• TASK DESCRIPTION
Rewrite the data below, substituting "Display size" for every instance of "Screen dimensions" and leaving everything else unchanged.
***** EXERCISE INPUTS
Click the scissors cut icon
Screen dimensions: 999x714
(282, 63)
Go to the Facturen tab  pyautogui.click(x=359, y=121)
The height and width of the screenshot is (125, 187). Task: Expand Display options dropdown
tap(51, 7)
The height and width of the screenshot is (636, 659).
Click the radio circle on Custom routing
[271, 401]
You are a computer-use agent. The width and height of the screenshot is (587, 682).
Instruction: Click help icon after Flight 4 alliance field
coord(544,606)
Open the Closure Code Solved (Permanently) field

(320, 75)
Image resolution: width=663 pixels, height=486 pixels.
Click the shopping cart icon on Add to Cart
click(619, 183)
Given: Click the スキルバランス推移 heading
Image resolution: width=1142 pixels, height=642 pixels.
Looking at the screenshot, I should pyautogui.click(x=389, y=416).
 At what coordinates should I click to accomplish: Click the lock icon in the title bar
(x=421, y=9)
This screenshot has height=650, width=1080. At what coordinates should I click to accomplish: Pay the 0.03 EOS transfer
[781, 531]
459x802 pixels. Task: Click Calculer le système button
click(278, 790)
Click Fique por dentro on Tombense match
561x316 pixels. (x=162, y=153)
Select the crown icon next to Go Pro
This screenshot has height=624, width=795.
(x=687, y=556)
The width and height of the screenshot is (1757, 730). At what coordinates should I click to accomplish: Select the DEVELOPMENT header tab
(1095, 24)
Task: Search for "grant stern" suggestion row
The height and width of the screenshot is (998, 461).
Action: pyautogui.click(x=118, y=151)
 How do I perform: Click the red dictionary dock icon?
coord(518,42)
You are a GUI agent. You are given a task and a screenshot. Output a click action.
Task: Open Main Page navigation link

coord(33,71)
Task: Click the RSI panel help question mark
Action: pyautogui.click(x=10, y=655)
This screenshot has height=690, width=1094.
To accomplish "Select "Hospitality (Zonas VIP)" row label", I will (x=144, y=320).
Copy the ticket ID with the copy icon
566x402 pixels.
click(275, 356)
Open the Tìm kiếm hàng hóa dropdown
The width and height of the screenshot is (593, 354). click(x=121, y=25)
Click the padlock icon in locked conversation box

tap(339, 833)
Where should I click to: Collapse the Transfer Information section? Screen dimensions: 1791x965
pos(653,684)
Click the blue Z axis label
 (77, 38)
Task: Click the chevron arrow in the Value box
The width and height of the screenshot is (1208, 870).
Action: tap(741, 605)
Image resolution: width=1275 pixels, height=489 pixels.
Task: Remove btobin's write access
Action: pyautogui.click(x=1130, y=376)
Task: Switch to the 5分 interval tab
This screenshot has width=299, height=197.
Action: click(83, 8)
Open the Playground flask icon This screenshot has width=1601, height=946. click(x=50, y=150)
**********
• PROBLEM SOLUTION
Click the scissors cut icon
Display size: 999x714
(282, 63)
Go to the Facturen tab  pyautogui.click(x=359, y=121)
The height and width of the screenshot is (125, 187). Task: Expand Display options dropdown
tap(51, 7)
The height and width of the screenshot is (636, 659).
Click the radio circle on Custom routing
[271, 401]
You are a computer-use agent. The width and height of the screenshot is (587, 682).
Instruction: Click help icon after Flight 4 alliance field
coord(544,606)
Open the Closure Code Solved (Permanently) field

(320, 75)
Image resolution: width=663 pixels, height=486 pixels.
Click the shopping cart icon on Add to Cart
click(619, 183)
Given: Click the スキルバランス推移 heading
Image resolution: width=1142 pixels, height=642 pixels.
Looking at the screenshot, I should pyautogui.click(x=389, y=416).
 At what coordinates should I click to accomplish: Click the lock icon in the title bar
(x=421, y=9)
This screenshot has height=650, width=1080. At what coordinates should I click to accomplish: Pay the 0.03 EOS transfer
[781, 531]
459x802 pixels. Task: Click Calculer le système button
click(278, 790)
Click Fique por dentro on Tombense match
561x316 pixels. (x=162, y=153)
Select the crown icon next to Go Pro
This screenshot has height=624, width=795.
(x=687, y=556)
The width and height of the screenshot is (1757, 730). At what coordinates should I click to accomplish: Select the DEVELOPMENT header tab
(1095, 24)
Task: Search for "grant stern" suggestion row
The height and width of the screenshot is (998, 461).
Action: pyautogui.click(x=118, y=151)
 How do I perform: Click the red dictionary dock icon?
coord(518,42)
You are a GUI agent. You are given a task and a screenshot. Output a click action.
Task: Open Main Page navigation link

coord(33,71)
Task: Click the RSI panel help question mark
Action: pyautogui.click(x=10, y=655)
This screenshot has height=690, width=1094.
To accomplish "Select "Hospitality (Zonas VIP)" row label", I will (x=144, y=320).
Copy the ticket ID with the copy icon
566x402 pixels.
click(275, 356)
Open the Tìm kiếm hàng hóa dropdown
The width and height of the screenshot is (593, 354). click(x=121, y=25)
Click the padlock icon in locked conversation box

tap(339, 833)
Where should I click to: Collapse the Transfer Information section? Display size: 1791x965
pos(653,684)
Click the blue Z axis label
 (77, 38)
Task: Click the chevron arrow in the Value box
The width and height of the screenshot is (1208, 870).
Action: tap(741, 605)
Image resolution: width=1275 pixels, height=489 pixels.
Task: Remove btobin's write access
Action: pyautogui.click(x=1130, y=376)
Task: Switch to the 5分 interval tab
This screenshot has width=299, height=197.
Action: click(83, 8)
Open the Playground flask icon This screenshot has width=1601, height=946. click(x=50, y=150)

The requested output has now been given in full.